# Auto Train Trip Report May 25



## Dovecote (May 31, 2010)

My wife and I completed a trip on the Auto Train on May 25 from Lorton to Sanford. On this trip we were fortunate to receive what I believe is the low bucket rate of $93 per person for the rail fare, $152 for the vehicle charge, and $124 for the roomette. Also we were fortunate to take advantage of the AGR triple point promotion on this trip. I personally received 2,340 AGR points for this travel which included 25% extra points with my Select status membership.

We had an uneventful one and half hour drive from Harpers Ferry to Lorton. We arrived to the station. At the ticket counter we received our tickets for the roomette and selected a time for the evening meal. The waiting room was spacious and comfortable. We enjoyed watching news on the television monitor until the boarding announcement was made at 2:30 PM. We proceeded to car number 5342 roomette 4 and was greeted outside the car by our attendant, Yoboan. We presented our boarding pass and walked upstairs to our roomette.

At around 3:00 PM we departed to the sleeper lounge car for complimentary wine, cheese, and party snacks. This concluded about an hour later and we returned to our room. Later our welcome announcement revealed that the train passenger list totaled 162 passengers and 103 vehicles. Our attendant described the train as "empty". The train consist included 6 sleeping cars and 4 coach cars. Sleeper and coach passengers both had their own separate dining and lounge cars.
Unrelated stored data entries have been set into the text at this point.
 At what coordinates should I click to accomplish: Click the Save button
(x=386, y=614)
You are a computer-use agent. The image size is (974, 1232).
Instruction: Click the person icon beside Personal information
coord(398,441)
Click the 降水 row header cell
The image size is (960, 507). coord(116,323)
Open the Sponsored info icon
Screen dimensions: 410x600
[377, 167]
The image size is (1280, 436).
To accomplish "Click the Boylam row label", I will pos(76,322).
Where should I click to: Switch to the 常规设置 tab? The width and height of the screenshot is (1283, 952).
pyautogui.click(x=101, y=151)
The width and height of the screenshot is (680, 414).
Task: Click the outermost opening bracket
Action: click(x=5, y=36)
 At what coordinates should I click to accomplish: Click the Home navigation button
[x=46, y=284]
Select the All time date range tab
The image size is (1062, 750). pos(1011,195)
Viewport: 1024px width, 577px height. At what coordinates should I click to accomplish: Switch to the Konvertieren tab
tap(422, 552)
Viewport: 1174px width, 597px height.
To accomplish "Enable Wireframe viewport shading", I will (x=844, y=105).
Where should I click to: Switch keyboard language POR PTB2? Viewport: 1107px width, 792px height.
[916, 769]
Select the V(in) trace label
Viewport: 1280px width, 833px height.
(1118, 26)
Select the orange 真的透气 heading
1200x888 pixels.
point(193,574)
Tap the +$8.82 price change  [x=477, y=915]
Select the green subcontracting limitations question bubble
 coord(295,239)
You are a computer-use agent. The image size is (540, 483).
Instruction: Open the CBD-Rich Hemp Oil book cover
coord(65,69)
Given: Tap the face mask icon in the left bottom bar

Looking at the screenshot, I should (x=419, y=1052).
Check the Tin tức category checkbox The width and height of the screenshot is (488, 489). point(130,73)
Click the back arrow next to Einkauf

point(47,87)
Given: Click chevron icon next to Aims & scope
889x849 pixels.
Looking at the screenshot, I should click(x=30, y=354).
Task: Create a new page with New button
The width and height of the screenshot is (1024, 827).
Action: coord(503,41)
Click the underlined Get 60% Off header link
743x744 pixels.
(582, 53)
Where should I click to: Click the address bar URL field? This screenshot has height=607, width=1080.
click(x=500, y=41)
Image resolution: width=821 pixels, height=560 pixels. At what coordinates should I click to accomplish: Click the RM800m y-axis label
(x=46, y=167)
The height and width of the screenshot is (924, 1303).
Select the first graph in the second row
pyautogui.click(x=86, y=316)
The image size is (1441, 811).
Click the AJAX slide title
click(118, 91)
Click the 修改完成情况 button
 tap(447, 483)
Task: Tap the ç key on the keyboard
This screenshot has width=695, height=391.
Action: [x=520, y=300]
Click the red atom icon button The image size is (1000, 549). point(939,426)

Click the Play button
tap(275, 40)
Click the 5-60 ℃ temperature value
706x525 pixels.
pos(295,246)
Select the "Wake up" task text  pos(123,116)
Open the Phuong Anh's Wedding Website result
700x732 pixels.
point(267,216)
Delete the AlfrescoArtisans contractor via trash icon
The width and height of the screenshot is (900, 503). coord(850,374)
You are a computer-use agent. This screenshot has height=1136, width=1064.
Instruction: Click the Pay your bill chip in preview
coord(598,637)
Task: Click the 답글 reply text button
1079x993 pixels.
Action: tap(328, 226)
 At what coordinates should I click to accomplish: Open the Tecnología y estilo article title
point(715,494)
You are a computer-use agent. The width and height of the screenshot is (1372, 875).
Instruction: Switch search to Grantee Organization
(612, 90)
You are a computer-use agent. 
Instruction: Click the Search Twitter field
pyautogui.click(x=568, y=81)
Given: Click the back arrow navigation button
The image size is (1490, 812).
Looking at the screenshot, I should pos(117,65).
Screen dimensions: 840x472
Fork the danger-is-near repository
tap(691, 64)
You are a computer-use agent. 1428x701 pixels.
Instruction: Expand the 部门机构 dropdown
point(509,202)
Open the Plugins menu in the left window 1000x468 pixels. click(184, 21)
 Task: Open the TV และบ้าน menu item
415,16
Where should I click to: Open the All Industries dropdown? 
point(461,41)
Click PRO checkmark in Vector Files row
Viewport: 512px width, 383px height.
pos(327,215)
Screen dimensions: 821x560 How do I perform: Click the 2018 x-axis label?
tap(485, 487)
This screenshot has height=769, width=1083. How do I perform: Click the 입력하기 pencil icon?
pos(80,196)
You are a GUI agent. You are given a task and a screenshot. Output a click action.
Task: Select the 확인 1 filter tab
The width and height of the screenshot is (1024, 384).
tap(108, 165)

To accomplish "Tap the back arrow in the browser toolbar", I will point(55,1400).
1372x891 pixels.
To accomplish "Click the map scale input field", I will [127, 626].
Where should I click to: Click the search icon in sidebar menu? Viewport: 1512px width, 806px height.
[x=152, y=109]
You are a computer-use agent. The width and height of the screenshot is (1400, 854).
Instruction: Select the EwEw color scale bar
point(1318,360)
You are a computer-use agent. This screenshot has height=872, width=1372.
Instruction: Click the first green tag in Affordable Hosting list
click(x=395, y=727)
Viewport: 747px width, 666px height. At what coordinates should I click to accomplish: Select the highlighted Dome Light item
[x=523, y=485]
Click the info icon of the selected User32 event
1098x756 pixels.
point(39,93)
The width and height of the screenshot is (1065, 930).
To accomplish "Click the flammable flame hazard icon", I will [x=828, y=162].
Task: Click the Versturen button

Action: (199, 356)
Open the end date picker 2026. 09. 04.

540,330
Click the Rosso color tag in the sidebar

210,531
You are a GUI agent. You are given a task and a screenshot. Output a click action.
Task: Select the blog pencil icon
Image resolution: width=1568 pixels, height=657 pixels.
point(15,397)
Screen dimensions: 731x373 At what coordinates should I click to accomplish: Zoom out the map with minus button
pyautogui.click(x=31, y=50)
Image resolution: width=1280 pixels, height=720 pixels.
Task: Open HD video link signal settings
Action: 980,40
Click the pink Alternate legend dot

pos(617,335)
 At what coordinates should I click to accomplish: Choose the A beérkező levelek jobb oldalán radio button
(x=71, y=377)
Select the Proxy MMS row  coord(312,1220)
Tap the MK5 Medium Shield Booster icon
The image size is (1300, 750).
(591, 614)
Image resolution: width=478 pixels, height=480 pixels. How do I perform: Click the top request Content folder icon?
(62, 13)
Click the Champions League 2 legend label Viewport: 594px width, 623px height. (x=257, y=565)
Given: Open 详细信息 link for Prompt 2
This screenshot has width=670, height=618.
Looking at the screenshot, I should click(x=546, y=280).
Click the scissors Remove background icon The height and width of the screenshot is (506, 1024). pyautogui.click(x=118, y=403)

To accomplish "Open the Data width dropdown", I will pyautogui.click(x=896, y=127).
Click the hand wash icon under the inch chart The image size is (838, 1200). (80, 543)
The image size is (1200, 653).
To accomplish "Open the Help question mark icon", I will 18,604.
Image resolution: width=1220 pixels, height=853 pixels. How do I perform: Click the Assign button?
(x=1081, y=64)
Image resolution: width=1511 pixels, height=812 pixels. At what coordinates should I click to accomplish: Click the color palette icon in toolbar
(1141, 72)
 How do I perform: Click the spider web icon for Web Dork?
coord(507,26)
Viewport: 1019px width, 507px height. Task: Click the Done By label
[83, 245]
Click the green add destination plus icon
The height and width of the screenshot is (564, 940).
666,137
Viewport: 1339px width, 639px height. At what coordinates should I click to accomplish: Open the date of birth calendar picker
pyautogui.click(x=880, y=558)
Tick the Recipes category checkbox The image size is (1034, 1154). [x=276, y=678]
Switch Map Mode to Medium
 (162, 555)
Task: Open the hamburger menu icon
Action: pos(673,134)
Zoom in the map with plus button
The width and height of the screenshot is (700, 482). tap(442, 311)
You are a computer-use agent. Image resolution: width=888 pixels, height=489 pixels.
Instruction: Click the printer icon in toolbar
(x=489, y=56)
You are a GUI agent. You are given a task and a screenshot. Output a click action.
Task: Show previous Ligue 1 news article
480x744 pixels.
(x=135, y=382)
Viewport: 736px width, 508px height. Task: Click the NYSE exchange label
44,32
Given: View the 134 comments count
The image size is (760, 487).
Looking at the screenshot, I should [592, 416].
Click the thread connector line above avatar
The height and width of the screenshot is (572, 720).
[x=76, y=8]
We opted for the 5:00 PM dinner meal and was seated with a nice couple from New Jersey. Our dinner meal was well above board. I chose the crabcake entry while my wife chose a chicken selection. The meal was served on china with white tablecloth linens. Glassware was provided for our wine (a choice of red or white) and other beverages. After dinner we had an uneventful evening neglecting to watch the movie, The Blind Side, in the lounge car. Our room was prepared for sleeping around 9:30 PM by our attendant

Our train during the night seemed to be on schedule. We arrived into Sanford on time around 9:30 AM and deboarded the train about 15 minutes later. The auto carriers moved to the vehicle loading area around 10:15 AM. We received our vehicle around 10:45 AM and then proceeded to our home in South Georgia arriving around 4:00 PM.

Until next trip,

Dovecote


----------



## J-1 3235 (May 31, 2010)

Sounds like you had an enjoyable, uneventful  , trip.

Thanks for your trip report.

Mike


----------



## dlagrua (Jun 19, 2010)

We have taken six trips on the AutoTrain and I would agree with your accessment. Its a pleasant trip, the scenery is nice, the food is very good and the staff is generally very competant. The train also is seldom late to arrive.

We have found that the AutoTrain is the most difficult train to get a night sleep on due to the condition of the trackage on that route and the constant 70 MPH speed of the train that makes for a very rough ride. At breakfast time and in the terminal while we wait for our car, I always ask passengers how they slept. Its seldom that I get a positive reply but we still continue to take the train for its many other advantages.


----------



## the_traveler (Jun 19, 2010)

Dovecote said:


> We proceeded to car number 5342 roomette 4 and was greeted outside the car by our attendant, Yoboan. We presented our boarding pass and *walked upstairs to our roomette*.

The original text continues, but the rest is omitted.